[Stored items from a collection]
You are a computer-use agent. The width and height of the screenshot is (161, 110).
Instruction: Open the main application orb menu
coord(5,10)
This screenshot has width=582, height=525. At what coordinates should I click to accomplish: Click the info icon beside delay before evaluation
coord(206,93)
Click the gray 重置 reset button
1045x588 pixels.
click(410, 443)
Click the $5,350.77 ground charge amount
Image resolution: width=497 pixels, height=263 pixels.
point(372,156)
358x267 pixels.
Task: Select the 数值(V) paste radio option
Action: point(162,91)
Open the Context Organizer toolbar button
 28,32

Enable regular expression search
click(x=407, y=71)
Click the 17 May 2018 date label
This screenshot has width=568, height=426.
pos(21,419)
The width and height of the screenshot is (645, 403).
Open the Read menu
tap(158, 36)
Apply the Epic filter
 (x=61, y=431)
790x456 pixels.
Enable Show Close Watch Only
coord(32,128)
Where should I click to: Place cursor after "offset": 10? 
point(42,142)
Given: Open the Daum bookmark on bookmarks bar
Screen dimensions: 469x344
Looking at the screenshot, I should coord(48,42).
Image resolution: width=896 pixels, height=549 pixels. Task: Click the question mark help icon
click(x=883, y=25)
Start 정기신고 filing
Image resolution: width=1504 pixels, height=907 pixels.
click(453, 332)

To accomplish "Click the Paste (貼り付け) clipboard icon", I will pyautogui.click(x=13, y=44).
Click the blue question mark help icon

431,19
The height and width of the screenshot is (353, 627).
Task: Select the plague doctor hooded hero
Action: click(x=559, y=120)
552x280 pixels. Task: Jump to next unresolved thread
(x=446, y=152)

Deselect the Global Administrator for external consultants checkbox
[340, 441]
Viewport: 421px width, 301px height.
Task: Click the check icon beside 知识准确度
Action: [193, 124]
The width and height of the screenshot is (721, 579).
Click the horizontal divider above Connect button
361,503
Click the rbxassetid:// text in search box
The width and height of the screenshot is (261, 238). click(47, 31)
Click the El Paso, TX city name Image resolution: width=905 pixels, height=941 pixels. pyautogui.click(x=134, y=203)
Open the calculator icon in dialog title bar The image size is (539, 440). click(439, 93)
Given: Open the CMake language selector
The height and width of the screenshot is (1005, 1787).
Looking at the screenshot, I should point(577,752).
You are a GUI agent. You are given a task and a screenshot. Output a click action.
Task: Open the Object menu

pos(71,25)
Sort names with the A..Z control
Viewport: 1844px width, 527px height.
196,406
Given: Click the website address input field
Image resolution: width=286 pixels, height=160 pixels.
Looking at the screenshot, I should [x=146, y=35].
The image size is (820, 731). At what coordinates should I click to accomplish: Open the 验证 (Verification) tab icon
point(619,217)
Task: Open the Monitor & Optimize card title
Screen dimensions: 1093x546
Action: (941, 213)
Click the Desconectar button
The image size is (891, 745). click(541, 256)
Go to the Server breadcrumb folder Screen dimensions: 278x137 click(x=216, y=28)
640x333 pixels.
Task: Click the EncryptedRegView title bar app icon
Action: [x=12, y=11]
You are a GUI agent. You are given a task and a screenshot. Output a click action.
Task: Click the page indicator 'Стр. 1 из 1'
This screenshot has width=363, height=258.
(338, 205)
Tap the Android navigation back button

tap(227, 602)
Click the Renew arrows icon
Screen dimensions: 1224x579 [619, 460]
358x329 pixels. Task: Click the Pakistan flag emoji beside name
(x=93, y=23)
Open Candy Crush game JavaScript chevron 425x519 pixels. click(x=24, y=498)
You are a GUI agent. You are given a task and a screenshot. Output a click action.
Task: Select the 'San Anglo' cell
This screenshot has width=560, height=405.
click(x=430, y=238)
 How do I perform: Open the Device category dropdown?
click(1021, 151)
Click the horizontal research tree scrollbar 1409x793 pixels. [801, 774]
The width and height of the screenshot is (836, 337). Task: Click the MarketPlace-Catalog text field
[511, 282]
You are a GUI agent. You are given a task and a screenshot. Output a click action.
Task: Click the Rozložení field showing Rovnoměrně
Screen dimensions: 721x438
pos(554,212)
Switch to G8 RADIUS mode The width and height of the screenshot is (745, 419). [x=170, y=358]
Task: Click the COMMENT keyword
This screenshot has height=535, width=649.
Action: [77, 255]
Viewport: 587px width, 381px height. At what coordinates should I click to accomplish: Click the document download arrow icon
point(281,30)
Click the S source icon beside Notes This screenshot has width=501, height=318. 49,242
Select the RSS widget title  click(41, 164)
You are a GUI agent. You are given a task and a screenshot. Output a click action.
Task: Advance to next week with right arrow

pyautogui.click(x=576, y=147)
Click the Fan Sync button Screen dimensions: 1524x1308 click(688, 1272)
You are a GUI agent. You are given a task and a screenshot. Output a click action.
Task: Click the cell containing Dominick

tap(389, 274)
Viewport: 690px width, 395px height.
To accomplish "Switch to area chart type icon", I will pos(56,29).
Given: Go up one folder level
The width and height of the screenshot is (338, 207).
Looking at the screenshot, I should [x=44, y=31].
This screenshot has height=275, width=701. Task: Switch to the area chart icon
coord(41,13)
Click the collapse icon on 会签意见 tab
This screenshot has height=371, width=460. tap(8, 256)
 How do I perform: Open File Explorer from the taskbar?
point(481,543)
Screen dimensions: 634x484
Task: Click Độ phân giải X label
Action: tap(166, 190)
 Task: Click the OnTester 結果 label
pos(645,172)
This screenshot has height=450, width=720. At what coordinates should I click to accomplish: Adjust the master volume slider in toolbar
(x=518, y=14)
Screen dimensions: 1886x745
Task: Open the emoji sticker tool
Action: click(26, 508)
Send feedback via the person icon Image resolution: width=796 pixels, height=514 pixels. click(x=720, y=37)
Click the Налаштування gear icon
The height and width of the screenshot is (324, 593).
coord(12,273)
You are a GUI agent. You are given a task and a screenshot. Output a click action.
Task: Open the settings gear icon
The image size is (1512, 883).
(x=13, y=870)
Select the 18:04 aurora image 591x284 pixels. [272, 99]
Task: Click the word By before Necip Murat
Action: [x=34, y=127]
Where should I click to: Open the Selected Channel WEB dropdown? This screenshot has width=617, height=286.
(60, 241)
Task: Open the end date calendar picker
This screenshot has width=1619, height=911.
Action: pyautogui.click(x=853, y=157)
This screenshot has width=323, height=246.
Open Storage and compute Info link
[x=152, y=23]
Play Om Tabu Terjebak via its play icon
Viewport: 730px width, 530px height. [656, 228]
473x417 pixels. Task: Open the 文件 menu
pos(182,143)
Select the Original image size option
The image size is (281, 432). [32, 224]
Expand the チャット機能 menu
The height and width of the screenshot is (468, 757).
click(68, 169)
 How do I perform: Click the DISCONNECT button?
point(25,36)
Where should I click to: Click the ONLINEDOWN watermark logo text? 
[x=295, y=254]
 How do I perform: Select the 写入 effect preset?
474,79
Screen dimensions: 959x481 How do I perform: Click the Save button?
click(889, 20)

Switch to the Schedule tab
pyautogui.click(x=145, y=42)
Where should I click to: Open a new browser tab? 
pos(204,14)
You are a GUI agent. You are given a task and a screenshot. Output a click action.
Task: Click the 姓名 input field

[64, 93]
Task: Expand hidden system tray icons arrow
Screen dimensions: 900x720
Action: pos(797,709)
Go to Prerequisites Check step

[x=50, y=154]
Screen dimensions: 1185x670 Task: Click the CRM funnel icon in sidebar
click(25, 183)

# YOUR GOAL:
Reproduce verbatim the stretch of records from the line containing "Deselect the Global" through the line containing "Looking at the screenshot, I should point(577,752).".

# EXERCISE RESPONSE:
Deselect the Global Administrator for external consultants checkbox
[340, 441]
Viewport: 421px width, 301px height.
Task: Click the check icon beside 知识准确度
Action: [193, 124]
The width and height of the screenshot is (721, 579).
Click the horizontal divider above Connect button
361,503
Click the rbxassetid:// text in search box
The width and height of the screenshot is (261, 238). click(47, 31)
Click the El Paso, TX city name Image resolution: width=905 pixels, height=941 pixels. pyautogui.click(x=134, y=203)
Open the calculator icon in dialog title bar The image size is (539, 440). click(439, 93)
Given: Open the CMake language selector
The height and width of the screenshot is (1005, 1787).
Looking at the screenshot, I should point(577,752).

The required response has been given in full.